- YOUR TASK: Copy out, word for word, the lines from the start of the entries below through the line containing "tap(389, 94)", with both ends included.
::: EXERCISE INPUT :::
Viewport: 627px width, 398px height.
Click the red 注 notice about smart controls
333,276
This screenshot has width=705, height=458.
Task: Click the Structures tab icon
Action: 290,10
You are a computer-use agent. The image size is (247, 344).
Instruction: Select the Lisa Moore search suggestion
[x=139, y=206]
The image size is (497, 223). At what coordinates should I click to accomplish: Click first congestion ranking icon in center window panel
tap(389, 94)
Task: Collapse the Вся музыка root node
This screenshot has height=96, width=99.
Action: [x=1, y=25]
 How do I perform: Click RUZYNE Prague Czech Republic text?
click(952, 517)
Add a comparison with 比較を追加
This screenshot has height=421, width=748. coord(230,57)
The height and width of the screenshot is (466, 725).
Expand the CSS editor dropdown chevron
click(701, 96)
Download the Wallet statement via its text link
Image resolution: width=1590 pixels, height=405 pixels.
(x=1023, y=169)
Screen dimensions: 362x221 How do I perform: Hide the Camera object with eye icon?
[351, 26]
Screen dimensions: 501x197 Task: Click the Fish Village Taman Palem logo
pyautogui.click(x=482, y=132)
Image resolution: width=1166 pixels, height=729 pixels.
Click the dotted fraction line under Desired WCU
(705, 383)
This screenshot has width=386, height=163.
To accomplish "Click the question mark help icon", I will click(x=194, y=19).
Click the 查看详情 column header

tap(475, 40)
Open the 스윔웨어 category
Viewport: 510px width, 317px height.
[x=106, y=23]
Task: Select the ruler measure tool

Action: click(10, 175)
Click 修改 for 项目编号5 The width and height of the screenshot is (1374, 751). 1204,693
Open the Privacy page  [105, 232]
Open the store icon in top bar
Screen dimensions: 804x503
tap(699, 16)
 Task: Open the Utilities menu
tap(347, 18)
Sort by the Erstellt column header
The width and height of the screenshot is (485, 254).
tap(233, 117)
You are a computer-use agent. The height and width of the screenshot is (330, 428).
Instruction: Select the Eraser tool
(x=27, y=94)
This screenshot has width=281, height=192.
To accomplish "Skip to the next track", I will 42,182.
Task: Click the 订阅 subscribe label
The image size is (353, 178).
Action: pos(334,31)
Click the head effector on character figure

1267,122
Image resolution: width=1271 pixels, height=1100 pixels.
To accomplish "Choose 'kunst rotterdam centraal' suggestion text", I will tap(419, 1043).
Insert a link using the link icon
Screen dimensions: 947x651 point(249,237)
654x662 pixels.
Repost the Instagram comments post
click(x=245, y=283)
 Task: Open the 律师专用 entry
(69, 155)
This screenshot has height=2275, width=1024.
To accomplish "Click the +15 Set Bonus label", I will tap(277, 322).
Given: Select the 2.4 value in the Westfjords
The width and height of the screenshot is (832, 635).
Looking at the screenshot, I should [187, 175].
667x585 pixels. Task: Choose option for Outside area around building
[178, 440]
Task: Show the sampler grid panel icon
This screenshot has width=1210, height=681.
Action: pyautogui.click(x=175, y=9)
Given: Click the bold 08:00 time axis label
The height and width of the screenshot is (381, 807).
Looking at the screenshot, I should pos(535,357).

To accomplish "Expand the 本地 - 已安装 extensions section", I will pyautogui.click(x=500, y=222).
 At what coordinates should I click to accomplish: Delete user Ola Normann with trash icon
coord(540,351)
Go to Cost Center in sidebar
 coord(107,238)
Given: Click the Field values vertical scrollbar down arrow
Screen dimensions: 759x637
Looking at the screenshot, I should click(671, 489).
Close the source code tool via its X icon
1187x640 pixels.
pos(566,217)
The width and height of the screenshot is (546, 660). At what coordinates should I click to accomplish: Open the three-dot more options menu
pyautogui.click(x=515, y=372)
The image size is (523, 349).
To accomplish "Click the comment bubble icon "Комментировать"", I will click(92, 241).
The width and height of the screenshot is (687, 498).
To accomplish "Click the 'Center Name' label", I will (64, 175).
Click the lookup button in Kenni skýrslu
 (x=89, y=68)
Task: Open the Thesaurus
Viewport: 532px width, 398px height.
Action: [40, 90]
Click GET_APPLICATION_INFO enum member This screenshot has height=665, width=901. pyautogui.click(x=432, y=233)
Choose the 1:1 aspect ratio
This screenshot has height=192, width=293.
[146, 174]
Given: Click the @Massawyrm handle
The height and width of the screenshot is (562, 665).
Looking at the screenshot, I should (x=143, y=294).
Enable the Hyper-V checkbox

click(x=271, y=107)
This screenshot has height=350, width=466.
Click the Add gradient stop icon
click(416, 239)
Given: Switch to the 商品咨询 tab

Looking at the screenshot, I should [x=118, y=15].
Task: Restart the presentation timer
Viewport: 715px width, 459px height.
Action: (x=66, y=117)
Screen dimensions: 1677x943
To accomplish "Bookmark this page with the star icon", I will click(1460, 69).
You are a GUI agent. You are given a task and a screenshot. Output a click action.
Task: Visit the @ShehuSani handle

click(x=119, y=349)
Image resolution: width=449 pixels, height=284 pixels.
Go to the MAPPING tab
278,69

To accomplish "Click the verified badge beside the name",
:::
- TASK RESULT:
Viewport: 627px width, 398px height.
Click the red 注 notice about smart controls
333,276
This screenshot has width=705, height=458.
Task: Click the Structures tab icon
Action: 290,10
You are a computer-use agent. The image size is (247, 344).
Instruction: Select the Lisa Moore search suggestion
[x=139, y=206]
The image size is (497, 223). At what coordinates should I click to accomplish: Click first congestion ranking icon in center window panel
tap(389, 94)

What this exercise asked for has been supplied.